Vitamin B6 (Pyridoxine) exists in various coenzyme forms (pyridoxal 5 phosphate (PLP) and Pyridoxamine 5 phosphate (PMP)).  It plays a role in over 100 enzyme reactions, and it is involved in the metabolism of protein, carbohydrates, and lipids.  Vitamin B6 is essential for brain development and for immune function.  It is vital to synthesize neurotransmitters and to ensure adequate levels of homocysteine.  It is also essential for gluconeogenesis, glycogenolysis, and hemoglobin formation.  Vitamin B6 works synergistically with folate and vitamin B12 to reduce homocysteine levels.  High level of homocysteine is a risk factor in heart disease.  While the mechanisms aren’t fully understood, it appears that high homocysteine levels can damage arteries, leading to atherosclerosis and blood clots. 

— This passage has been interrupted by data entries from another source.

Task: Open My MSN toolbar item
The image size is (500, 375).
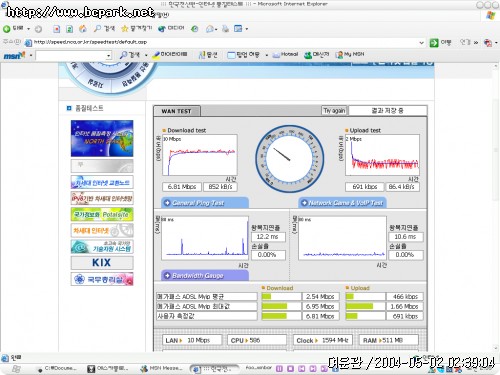Action: coord(350,54)
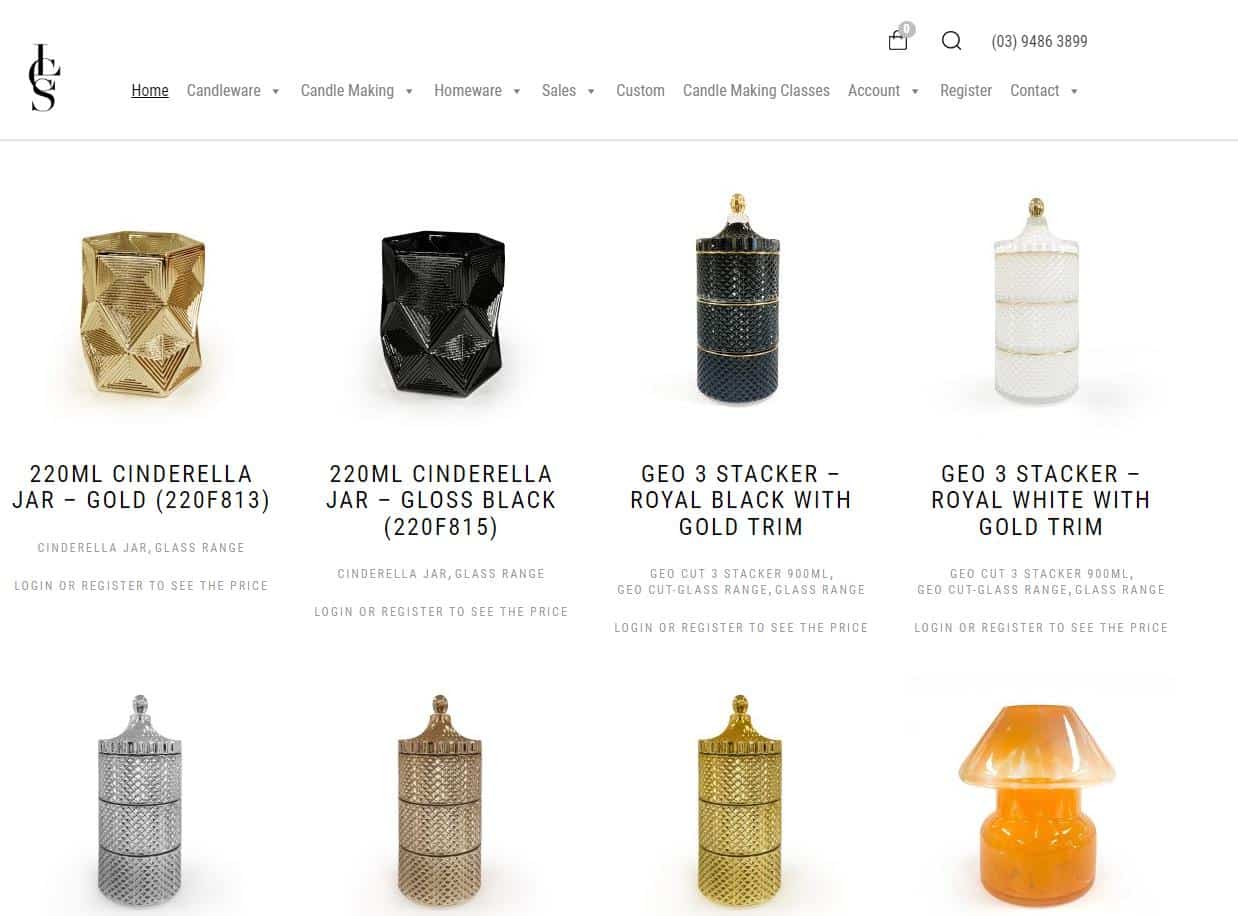The height and width of the screenshot is (916, 1238).
Task: Expand the Account menu arrow
Action: pyautogui.click(x=915, y=91)
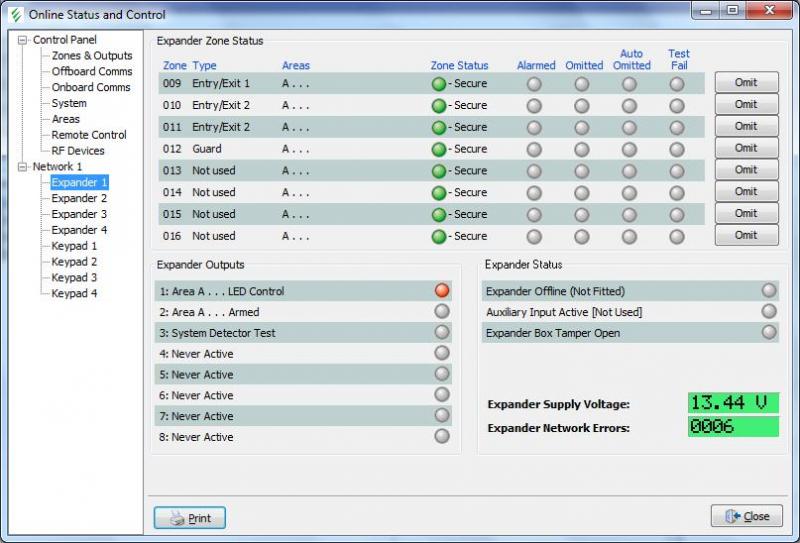Toggle the Test Fail indicator for zone 016
The height and width of the screenshot is (543, 800).
coord(677,237)
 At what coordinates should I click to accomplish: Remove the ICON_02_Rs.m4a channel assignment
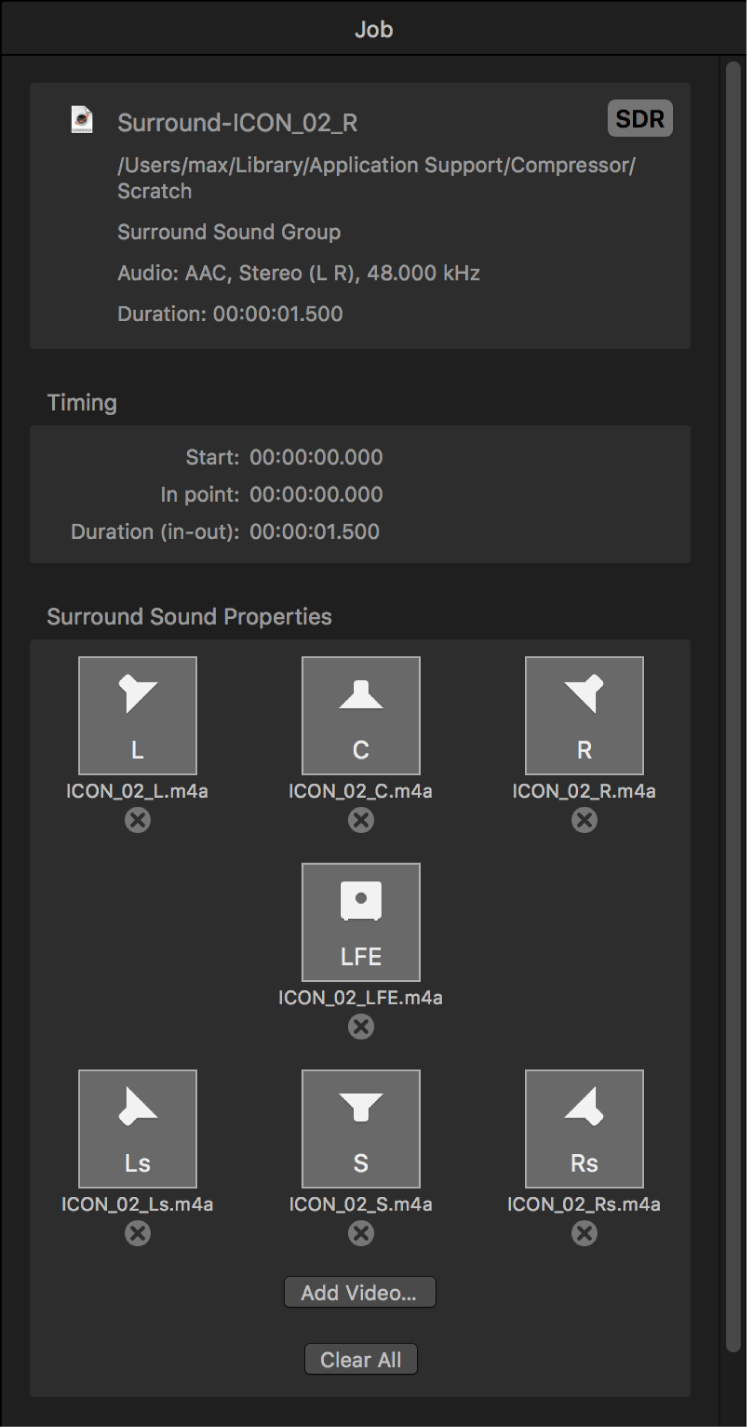tap(584, 1233)

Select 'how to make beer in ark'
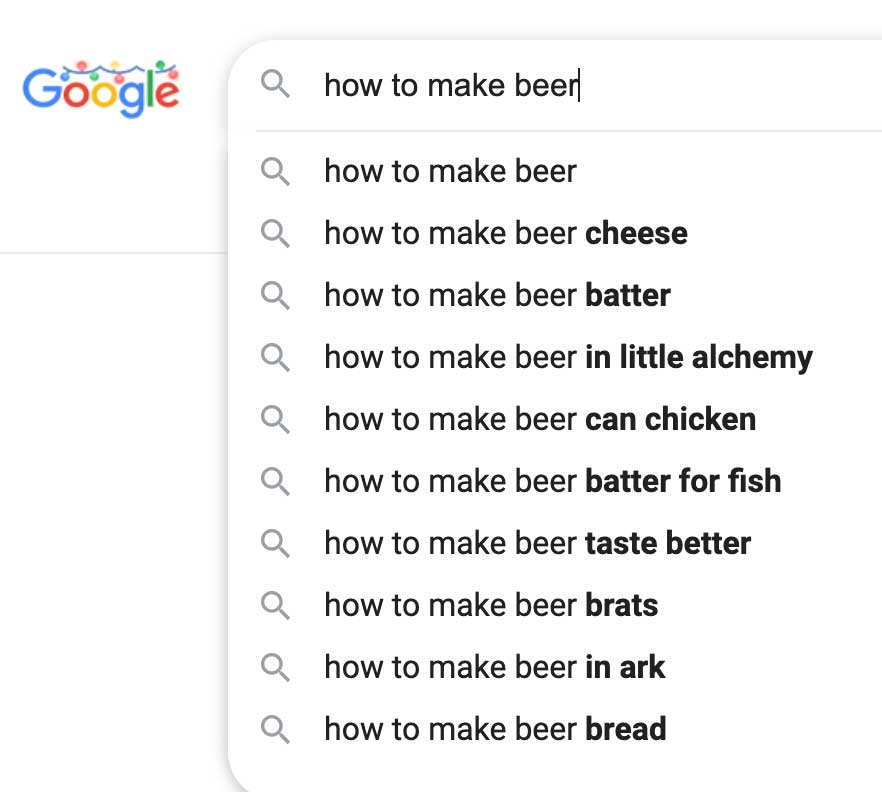(555, 667)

What You Need To Know About Choline

Choline is an organic, water-soluble compound similar to B vitamins.  It is manufactured in the liver, and it is also found in foods such as liver, muscle meat, fish, eggs, beans, wheat germs, and nuts.  Choline is essential in metabolism, and it is needed for cell membrane integrity.  It is important for DNA synthesis, cell signaling, fat transport and metabolism.  Choline is necessary to make acetylcholine, an important neurotransmitter; therefore, it is crucial for the nervous system.  Choline is a source of methyl groups and is needed to produce two major phospholipids (phosphatidylcholine and sphingomyelin) crucial to cell membranes. 

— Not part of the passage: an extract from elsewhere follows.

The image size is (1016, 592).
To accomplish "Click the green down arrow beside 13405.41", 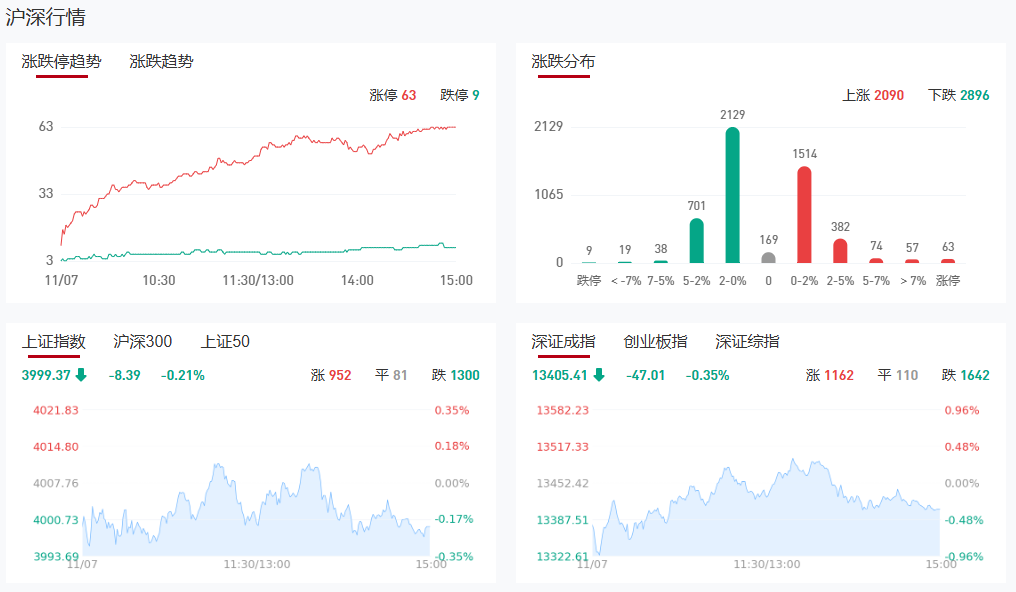I will pyautogui.click(x=599, y=376).
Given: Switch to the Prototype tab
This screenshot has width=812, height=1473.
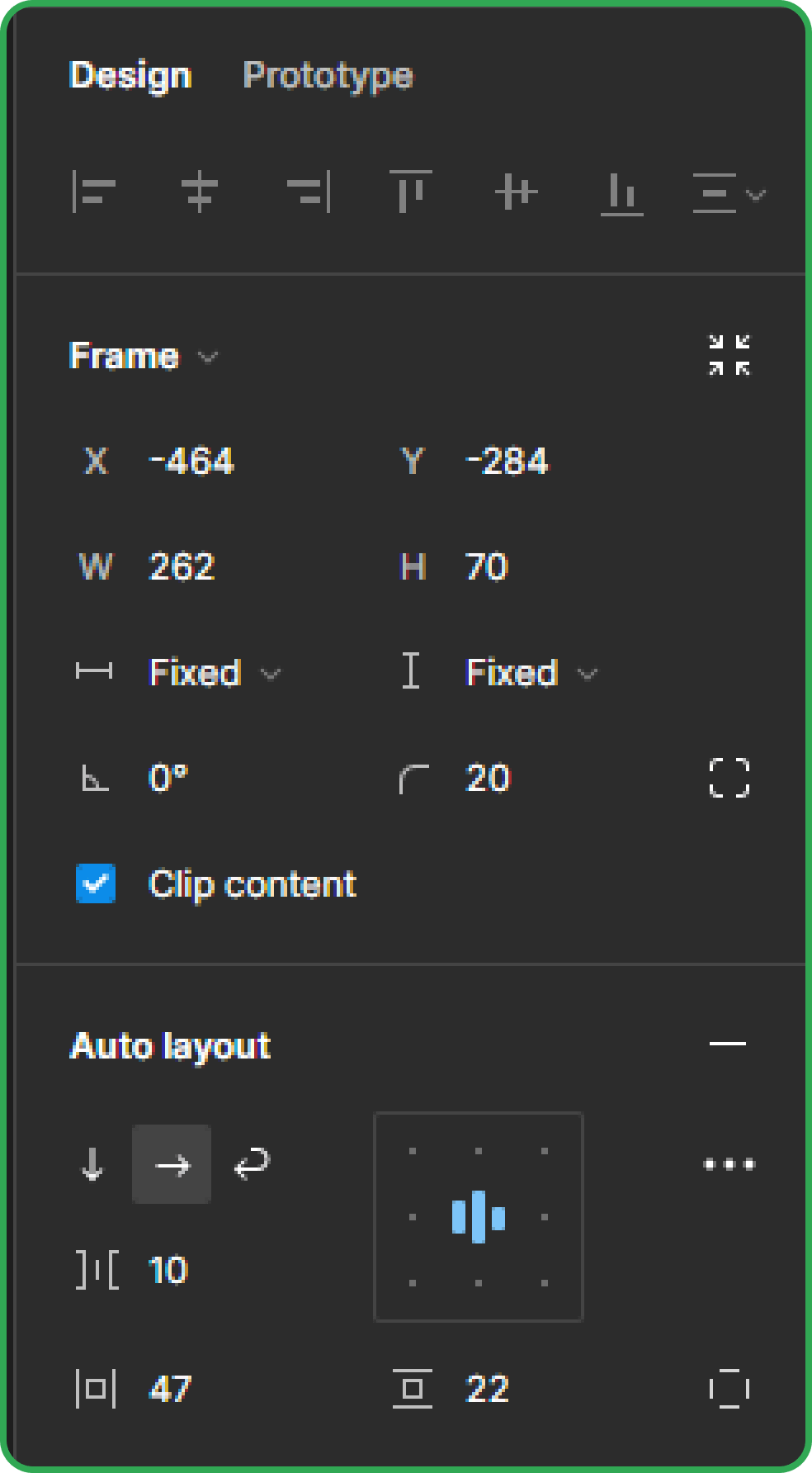Looking at the screenshot, I should point(328,77).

What is the RDA level for each of the vitamins? What is the upper limit for each of the vitamins and What are the signs or symptoms of deficiency and toxicity for each of the vitamins? 

The RDA for vitamin B6 varies depending on age, sex, and for women RDA changes also during pregnancy and breastfeeding.  RDA for babies from birth to six months is 0.1mg; it is 0.3mg for babies from 7 months to 1 year of age. From 1 to 3 years it is 0.5 mg, 4 to 8 years is 0.6 mg while 4 to 8 years 0.6 mg, 9-13 years is 1.0 mg.  RDA for males and females between 19 to 50 years is 1.3 mg.  RDA of vitamin B6 for males above 51 years is 1.7 mg and for females it is 1.4 mg. 

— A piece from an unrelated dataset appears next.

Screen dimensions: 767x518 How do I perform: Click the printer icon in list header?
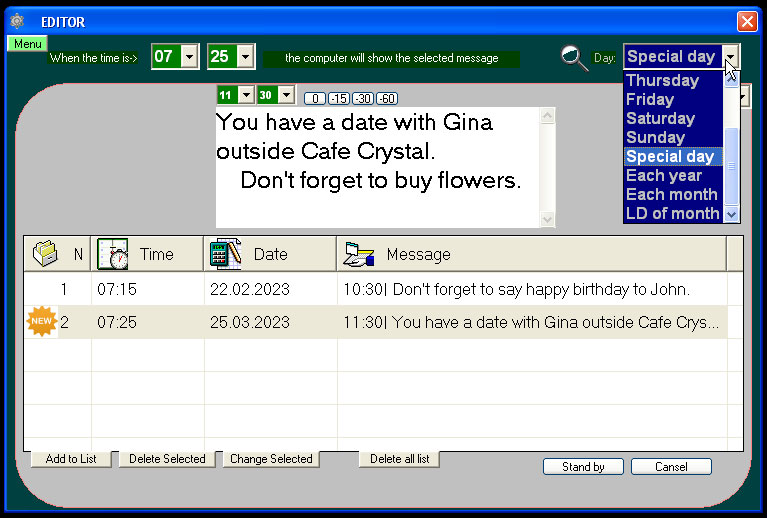(x=45, y=254)
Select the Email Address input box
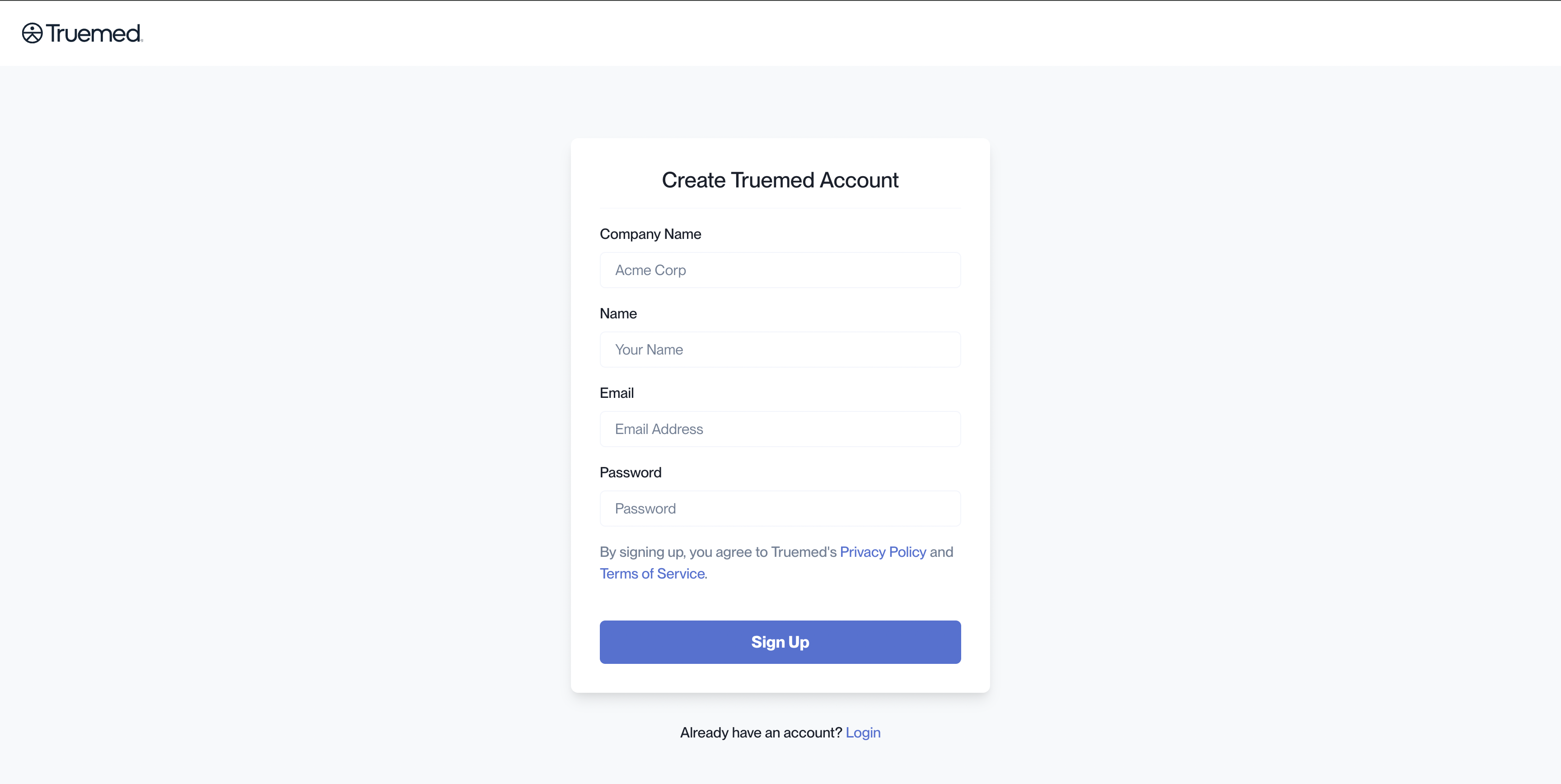 (x=780, y=429)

The RDA for vitamin B12 is dependent on age. The RDA for breastfeeding mothers is 2.8 mcg, while for pregnant teens and women it is 2.6 mcg.  Teens and adults are recommended to take 2.4 mg per day of vitamin B12.  The RDA for children is 1.2 mcg for the age group 4-8 years, and 1.8 mcg for 9 to 13 years.  Infants up to 6 months need 0.4 mcg of vitamin B12 per day; the recommendation for infants 7 to 12 months is 0.5 micrograms per day, and children between 1-3 years require 0.9 mcg per day.

The RDA for folate is also dependent on age.  Women and men above 19 years should take 400 mcg of dietary folate equivalents (DFE) per day.  The RDA for pregnant women is 600 mcg per day, while RDA for lactating women is 500 mcg.  The RDA for people who habitually consume alcohol is at 600 mcg. 

The Office of Dietary Supplements states that there is insufficient data to establish the RDA for choline; however, adequate intakes (AI) are available.  AI is defined as the “recommended average daily nutrient intake level based on approximations of observed mean nutrient intake by a group (or groups) of apparently healthy people that are assumed to be adequate” (Dietary Reference Intakes: applications in dietary assessment).  The AI for individuals above 19 years is 550 mg/day for males and 425 mg/day for females.  The AI for pregnant women is 450 mg/day, and for lactating women it is 550mg/day.  AI is used as a reference levels when there is not enough evidence to develop an RDA.  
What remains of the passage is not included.